### [Action item]
Report each line of the records where "Toggle" occurs.

(Stored data entries)

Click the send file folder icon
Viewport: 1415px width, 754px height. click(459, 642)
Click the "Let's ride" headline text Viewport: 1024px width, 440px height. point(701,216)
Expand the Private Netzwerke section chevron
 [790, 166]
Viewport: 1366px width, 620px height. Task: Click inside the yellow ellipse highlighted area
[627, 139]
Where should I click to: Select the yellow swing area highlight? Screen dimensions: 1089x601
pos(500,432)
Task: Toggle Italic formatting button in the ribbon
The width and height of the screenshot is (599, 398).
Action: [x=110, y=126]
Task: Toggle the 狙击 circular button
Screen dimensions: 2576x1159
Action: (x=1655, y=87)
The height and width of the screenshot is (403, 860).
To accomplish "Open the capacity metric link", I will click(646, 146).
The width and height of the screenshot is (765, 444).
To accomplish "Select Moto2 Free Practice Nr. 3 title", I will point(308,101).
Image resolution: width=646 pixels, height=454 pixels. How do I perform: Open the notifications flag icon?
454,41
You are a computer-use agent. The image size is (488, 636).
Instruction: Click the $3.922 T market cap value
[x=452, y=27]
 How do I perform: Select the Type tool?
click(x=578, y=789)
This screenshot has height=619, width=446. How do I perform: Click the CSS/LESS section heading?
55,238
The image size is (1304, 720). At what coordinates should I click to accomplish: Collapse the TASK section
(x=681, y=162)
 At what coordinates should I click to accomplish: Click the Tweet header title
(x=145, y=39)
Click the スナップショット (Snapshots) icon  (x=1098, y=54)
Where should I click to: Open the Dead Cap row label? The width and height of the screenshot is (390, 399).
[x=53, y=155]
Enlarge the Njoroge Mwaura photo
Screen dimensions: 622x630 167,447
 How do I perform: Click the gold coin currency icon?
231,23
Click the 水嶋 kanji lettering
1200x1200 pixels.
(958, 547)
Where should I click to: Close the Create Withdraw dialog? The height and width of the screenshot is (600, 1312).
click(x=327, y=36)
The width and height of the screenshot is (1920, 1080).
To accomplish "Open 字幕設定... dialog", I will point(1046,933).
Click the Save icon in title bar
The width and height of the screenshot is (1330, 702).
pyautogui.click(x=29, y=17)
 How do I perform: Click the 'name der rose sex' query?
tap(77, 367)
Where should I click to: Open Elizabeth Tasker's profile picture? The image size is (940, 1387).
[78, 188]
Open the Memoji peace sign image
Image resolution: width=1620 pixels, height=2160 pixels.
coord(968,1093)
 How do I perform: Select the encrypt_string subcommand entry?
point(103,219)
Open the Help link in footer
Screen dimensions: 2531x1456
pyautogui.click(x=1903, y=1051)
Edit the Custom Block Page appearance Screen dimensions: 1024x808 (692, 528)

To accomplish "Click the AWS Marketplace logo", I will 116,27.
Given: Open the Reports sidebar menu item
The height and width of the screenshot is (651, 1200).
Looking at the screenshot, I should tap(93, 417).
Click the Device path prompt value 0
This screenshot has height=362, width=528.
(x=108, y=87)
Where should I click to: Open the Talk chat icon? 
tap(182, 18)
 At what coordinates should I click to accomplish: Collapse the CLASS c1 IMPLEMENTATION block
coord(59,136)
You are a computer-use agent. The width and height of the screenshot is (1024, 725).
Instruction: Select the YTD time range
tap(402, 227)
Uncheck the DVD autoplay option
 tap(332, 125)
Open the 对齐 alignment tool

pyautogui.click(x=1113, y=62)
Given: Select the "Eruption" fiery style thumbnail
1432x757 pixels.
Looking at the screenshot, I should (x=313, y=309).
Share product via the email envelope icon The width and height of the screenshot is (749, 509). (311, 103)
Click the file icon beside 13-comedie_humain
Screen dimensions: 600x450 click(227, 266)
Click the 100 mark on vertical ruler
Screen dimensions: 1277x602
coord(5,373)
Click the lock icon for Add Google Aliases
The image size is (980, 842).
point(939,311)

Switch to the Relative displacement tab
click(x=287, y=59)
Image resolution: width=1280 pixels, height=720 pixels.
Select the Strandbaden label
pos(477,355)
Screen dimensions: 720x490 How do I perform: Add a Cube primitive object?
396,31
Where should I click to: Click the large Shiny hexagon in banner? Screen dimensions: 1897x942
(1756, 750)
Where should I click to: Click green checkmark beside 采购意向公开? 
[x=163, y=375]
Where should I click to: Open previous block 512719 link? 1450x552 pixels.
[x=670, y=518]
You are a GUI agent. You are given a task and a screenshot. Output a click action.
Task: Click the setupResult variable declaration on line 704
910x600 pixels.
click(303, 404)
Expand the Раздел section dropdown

### [Result below]
Task: Toggle Italic formatting button in the ribbon
Task: Toggle the 狙击 circular button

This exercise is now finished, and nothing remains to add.